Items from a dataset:
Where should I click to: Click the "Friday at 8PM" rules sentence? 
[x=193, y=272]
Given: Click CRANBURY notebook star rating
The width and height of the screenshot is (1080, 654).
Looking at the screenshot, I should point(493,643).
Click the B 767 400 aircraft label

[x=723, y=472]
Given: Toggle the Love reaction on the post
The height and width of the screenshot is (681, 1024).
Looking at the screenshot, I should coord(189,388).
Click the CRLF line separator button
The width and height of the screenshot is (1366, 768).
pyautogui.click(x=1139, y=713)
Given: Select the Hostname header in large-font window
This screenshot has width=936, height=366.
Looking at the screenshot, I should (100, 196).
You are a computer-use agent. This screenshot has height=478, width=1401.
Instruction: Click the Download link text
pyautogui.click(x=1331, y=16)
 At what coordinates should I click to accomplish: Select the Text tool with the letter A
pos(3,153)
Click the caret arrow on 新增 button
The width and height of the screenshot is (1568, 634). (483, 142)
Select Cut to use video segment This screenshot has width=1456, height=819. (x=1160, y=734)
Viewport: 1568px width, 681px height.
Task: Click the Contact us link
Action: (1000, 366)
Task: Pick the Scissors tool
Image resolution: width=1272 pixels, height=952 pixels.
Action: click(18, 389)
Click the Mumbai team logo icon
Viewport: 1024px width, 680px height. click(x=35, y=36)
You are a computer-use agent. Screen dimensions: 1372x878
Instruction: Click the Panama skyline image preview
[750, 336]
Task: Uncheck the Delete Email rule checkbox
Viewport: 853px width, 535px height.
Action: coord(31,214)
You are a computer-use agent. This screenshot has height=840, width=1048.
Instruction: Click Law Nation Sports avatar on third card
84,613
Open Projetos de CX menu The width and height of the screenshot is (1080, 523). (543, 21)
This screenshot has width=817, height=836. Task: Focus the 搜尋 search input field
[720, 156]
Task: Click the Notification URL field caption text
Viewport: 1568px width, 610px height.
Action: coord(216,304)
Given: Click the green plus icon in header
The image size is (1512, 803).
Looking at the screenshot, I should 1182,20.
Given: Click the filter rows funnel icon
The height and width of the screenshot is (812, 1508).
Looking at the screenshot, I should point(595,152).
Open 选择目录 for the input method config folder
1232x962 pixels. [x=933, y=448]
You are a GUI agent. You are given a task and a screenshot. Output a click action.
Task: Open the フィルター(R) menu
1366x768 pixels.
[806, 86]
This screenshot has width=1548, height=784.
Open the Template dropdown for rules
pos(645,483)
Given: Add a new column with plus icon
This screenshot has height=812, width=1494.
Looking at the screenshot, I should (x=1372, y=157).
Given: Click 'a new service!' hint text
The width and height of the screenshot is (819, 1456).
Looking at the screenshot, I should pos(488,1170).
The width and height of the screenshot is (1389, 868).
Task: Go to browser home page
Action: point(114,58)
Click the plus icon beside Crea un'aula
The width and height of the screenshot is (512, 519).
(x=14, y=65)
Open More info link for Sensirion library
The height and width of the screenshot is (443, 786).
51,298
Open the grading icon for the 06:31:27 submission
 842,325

INSTRUCTIONS TO FOLLOW
Please copy out all of the records above, swapping every "Instruction" for "Command" and changing nothing else.

WRITTEN REPLY
Where should I click to: Click the "Friday at 8PM" rules sentence? 
[x=193, y=272]
Given: Click CRANBURY notebook star rating
The width and height of the screenshot is (1080, 654).
Looking at the screenshot, I should point(493,643).
Click the B 767 400 aircraft label

[x=723, y=472]
Given: Toggle the Love reaction on the post
The height and width of the screenshot is (681, 1024).
Looking at the screenshot, I should coord(189,388).
Click the CRLF line separator button
The width and height of the screenshot is (1366, 768).
pyautogui.click(x=1139, y=713)
Given: Select the Hostname header in large-font window
This screenshot has width=936, height=366.
Looking at the screenshot, I should (100, 196).
You are a computer-use agent. This screenshot has height=478, width=1401.
Command: Click the Download link text
pyautogui.click(x=1331, y=16)
 At what coordinates should I click to accomplish: Select the Text tool with the letter A
pos(3,153)
Click the caret arrow on 新增 button
The width and height of the screenshot is (1568, 634). (483, 142)
Select Cut to use video segment This screenshot has width=1456, height=819. (x=1160, y=734)
Viewport: 1568px width, 681px height.
Task: Click the Contact us link
Action: (1000, 366)
Task: Pick the Scissors tool
Image resolution: width=1272 pixels, height=952 pixels.
Action: click(18, 389)
Click the Mumbai team logo icon
Viewport: 1024px width, 680px height. click(x=35, y=36)
You are a computer-use agent. Screen dimensions: 1372x878
Command: Click the Panama skyline image preview
[750, 336]
Task: Uncheck the Delete Email rule checkbox
Viewport: 853px width, 535px height.
Action: coord(31,214)
You are a computer-use agent. This screenshot has height=840, width=1048.
Command: Click Law Nation Sports avatar on third card
84,613
Open Projetos de CX menu The width and height of the screenshot is (1080, 523). (543, 21)
This screenshot has width=817, height=836. Task: Focus the 搜尋 search input field
[720, 156]
Task: Click the Notification URL field caption text
Viewport: 1568px width, 610px height.
Action: coord(216,304)
Given: Click the green plus icon in header
The image size is (1512, 803).
Looking at the screenshot, I should 1182,20.
Given: Click the filter rows funnel icon
The height and width of the screenshot is (812, 1508).
Looking at the screenshot, I should point(595,152).
Open 选择目录 for the input method config folder
1232x962 pixels. [x=933, y=448]
You are a GUI agent. You are given a task and a screenshot. Output a click action.
Task: Open the フィルター(R) menu
1366x768 pixels.
[806, 86]
This screenshot has width=1548, height=784.
Open the Template dropdown for rules
pos(645,483)
Given: Add a new column with plus icon
This screenshot has height=812, width=1494.
Looking at the screenshot, I should (x=1372, y=157).
Given: Click 'a new service!' hint text
The width and height of the screenshot is (819, 1456).
Looking at the screenshot, I should pos(488,1170).
The width and height of the screenshot is (1389, 868).
Task: Go to browser home page
Action: point(114,58)
Click the plus icon beside Crea un'aula
The width and height of the screenshot is (512, 519).
(x=14, y=65)
Open More info link for Sensirion library
The height and width of the screenshot is (443, 786).
51,298
Open the grading icon for the 06:31:27 submission
 842,325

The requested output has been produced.